This means that if you are sick and have large doctor bills, you are going to pay 30 percent on top to the federal government. (Alternatively, you would pay 30 percent more for health insurance.) If you buy a new house listed for $150,000, your actual purchase price is going to be $195,000, including the sales tax. (Alternatively, there could be a tax on the imputed rent homeowners pay themselves for living in their own homes.) And if your children receive $20,000 worth of education each year from the local public schools, somehow or other you are going to have to pay an additional $6,000 to the federal government.
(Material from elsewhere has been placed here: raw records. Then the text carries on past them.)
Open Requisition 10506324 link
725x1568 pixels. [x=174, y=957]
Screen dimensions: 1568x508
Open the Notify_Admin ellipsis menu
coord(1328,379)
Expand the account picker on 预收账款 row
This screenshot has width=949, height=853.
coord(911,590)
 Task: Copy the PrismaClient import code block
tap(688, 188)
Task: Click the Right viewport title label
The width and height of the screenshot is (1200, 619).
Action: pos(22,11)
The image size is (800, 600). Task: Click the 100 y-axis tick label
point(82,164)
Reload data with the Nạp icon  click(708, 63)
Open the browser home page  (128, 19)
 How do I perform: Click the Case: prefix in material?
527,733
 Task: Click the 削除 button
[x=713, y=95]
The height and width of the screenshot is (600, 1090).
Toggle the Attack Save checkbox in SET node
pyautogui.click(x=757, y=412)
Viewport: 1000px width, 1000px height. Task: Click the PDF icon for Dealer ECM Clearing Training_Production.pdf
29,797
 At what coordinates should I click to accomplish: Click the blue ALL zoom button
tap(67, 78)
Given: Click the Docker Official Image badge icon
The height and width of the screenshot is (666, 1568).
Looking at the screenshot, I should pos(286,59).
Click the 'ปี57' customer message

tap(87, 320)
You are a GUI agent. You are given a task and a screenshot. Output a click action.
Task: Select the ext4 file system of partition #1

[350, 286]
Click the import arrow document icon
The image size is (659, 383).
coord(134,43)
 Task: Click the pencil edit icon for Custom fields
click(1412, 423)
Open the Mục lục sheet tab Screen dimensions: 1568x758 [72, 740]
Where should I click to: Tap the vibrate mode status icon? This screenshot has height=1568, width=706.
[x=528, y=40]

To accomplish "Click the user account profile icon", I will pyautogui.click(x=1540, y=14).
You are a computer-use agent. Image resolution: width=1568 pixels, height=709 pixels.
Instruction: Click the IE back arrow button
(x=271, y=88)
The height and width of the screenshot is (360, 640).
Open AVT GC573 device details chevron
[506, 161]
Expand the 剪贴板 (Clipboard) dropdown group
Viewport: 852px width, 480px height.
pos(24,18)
Of course, it is completely idiotic to think that the American people will ever allow this to happen. The idea of taxing all consumption sounds nice in theory until you realize just how broad the definition of consumption would be under Linders plan.
Economist Evan Koenig of the Federal Reserve Bank of Dallas makes the point that any new sales tax is going to raise prices by that amount. If the Federal Reserve accommodates it, we are going to have 30 percent inflation the year the tax is introduced. If it is not accommodated, then producer prices are going to have to fall by 30 percent, which will cause a severe recession and greatly reduce the tax yield.
Somehow or other, Linder has gotten 54 House members to co-sponsor his proposal. They should all pray that their opponents overlook their poor judgment. When last the national retail sales tax was a major campaign issue in the 1996 senate race in Louisiana the Republican sales tax supporter was crushed by his anti-sales-tax Democratic opponent. That may explain why only two senators support Linders plan, one of whom is retiring this year.
With all due respect to Speaker Hastert, trying to eliminate the IRS by adopting a national retail sales tax is a very dumb idea.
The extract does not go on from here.